AS the latest report on the risks and remediation options around per- and poly-fluoroalkyl substances (PFAS) arrived on Monday, residents living with the issue every day could be forgiven a sense of deja vu.
There is certainly value in having inquiries, hearings and reports into matters of grave seriousness with the widespread ramifications of PFAS. But what has been missing and desired by residents in this case has long been action.
The parliamentary inquiry’s nine recommendations will be welcome, particularly that urging to “assist property owners and businesses in affected areas for demonstrated, quantifiable financial losses associated with PFAS contamination”.
That proposal will be endorsed heartily by residents who have lived in limbo over their health and finances for more than three years. If the recommendation is adopted, the details and dollar figures of compensation will also be crucial. But that is no fait accompli, with another roadblock looming large between residents and compensation.
A May footnote in the goverment’s $73 million task force plan stated it would not buy out landholders. While we now have a new Prime Minister, there was little indication that this position had changed beyond Liberal MP and inquiry chair Andrew Laming’s comments on Monday.
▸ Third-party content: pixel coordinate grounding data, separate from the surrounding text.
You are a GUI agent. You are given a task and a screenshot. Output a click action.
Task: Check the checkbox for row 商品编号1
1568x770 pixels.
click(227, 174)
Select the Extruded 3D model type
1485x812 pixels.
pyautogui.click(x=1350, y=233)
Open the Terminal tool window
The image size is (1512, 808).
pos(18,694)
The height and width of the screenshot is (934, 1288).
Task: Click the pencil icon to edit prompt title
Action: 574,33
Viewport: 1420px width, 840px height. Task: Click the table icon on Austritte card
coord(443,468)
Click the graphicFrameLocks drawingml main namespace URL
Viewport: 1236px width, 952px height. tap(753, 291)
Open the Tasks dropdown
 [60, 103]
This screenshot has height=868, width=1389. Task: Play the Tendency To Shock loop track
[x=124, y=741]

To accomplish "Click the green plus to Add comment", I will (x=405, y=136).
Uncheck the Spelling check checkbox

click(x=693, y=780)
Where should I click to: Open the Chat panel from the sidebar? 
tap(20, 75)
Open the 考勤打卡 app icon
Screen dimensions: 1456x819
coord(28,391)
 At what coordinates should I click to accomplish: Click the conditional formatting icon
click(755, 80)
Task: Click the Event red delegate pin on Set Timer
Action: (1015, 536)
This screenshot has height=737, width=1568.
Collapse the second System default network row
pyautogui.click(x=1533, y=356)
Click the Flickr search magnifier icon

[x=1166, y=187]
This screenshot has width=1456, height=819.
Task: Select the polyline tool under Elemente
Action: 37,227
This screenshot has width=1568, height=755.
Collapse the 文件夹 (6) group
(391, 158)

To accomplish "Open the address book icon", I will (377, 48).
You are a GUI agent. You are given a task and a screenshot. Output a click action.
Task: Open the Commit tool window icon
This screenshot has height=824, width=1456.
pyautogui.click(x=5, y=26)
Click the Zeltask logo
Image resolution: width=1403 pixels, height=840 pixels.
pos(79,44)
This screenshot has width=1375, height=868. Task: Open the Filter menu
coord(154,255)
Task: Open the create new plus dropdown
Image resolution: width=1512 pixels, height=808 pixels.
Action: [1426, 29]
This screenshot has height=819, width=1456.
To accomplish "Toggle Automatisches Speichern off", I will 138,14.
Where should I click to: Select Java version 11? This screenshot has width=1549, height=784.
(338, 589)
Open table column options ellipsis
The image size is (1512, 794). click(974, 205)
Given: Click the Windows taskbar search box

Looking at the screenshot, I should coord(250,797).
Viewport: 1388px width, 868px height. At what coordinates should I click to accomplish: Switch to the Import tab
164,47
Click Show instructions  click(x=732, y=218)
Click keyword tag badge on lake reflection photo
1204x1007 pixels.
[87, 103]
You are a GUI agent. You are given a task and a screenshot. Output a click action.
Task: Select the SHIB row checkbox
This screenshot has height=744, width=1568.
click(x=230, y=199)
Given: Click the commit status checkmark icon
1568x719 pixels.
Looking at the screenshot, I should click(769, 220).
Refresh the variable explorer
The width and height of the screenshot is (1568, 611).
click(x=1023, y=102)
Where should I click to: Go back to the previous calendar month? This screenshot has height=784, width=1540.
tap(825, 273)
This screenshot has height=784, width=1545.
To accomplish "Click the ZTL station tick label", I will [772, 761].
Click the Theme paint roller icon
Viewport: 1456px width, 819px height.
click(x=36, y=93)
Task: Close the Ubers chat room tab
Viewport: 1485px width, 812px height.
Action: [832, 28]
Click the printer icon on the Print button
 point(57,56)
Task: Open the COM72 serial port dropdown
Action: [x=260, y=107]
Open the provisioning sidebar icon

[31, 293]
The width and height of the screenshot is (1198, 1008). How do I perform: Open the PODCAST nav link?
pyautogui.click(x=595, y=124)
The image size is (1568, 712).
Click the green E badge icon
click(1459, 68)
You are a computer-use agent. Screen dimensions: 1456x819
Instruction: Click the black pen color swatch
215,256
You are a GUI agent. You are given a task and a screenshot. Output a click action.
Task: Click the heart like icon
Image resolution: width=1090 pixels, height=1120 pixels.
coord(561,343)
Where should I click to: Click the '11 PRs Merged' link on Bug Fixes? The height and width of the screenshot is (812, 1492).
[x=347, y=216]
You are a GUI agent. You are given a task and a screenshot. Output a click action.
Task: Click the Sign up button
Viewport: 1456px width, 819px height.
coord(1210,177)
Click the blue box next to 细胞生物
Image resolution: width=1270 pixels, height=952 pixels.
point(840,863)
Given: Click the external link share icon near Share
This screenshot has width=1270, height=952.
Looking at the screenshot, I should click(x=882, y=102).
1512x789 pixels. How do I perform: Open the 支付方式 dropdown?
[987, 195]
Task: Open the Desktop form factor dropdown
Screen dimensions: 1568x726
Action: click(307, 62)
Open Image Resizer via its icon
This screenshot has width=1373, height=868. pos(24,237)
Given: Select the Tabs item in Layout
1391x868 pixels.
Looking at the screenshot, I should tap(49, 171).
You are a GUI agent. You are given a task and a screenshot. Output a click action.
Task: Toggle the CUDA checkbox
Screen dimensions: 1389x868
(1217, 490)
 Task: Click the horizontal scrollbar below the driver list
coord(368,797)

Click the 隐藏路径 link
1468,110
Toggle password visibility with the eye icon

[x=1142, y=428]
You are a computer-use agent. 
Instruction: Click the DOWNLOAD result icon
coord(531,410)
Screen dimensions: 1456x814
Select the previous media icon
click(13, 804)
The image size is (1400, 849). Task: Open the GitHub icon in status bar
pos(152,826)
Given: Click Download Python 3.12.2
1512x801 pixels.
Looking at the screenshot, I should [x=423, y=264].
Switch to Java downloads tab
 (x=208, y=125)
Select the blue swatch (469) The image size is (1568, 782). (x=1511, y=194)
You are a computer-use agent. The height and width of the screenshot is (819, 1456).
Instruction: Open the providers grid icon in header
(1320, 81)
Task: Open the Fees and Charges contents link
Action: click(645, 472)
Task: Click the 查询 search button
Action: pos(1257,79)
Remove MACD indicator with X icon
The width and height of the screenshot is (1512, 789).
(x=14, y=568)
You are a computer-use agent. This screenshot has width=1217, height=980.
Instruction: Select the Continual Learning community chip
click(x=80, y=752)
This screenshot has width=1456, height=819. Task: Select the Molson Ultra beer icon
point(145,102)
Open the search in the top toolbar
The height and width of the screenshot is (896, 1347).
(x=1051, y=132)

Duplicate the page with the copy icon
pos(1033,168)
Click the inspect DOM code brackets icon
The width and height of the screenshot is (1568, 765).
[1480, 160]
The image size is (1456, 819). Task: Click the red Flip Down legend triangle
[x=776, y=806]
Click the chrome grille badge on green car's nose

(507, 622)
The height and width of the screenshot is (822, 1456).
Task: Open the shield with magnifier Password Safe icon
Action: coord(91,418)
It is not the first time Liberals have called for compensation despite the federal party’s inaction on that front. A NSW submission revealed in July called on the Turnbull government to shell out. The government defended its record.
The legacy of this inquiry will hinge on whether it can deliver the one and only thing residents have asked for throughout this process: action from the government that purports to represent them.
If the government fails to understand the gravity this situation exerts on actual lives in the Hunter and beyond, it is an indictment on how poorly they have listened to residents who have refused to stay silent.
"What is most appalling is that once again, communities like Williamtown around Australia have been left with no answers,” a spokesman for the suburb’s class action steering committee said in May.
Three years in and with a parliamentary inquiry done, it is imperative the government delivers residents firm answers soon. Without them, the pain simply goes on.